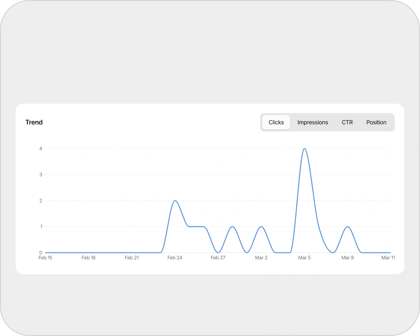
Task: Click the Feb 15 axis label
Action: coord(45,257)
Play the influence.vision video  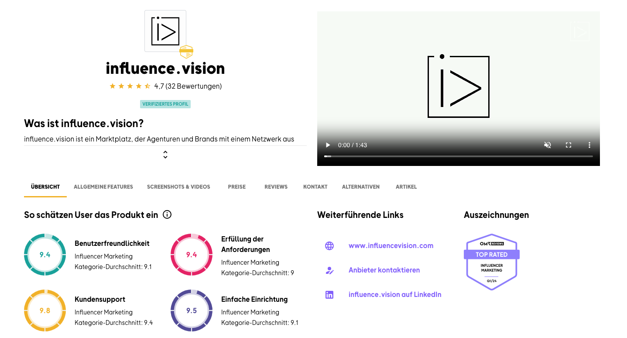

--

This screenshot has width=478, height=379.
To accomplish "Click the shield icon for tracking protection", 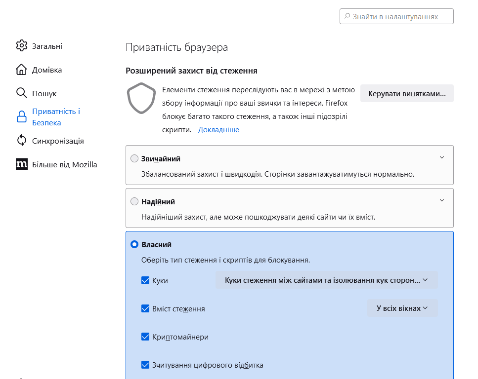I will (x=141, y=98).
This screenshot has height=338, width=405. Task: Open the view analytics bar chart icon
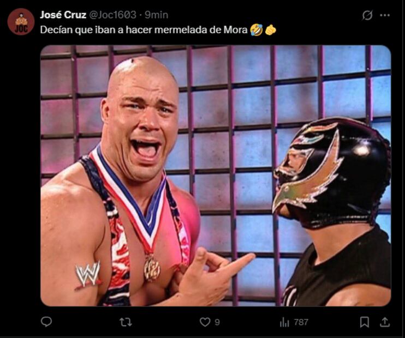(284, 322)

▸ Written problem: Filter the records above, keeping every line that contains the string "This", and treat uppercase and lowercase letters as different.

▸ Answer to the task:
This screenshot has width=478, height=379.
This screenshot has height=338, width=405. Task: Open the view analytics bar chart icon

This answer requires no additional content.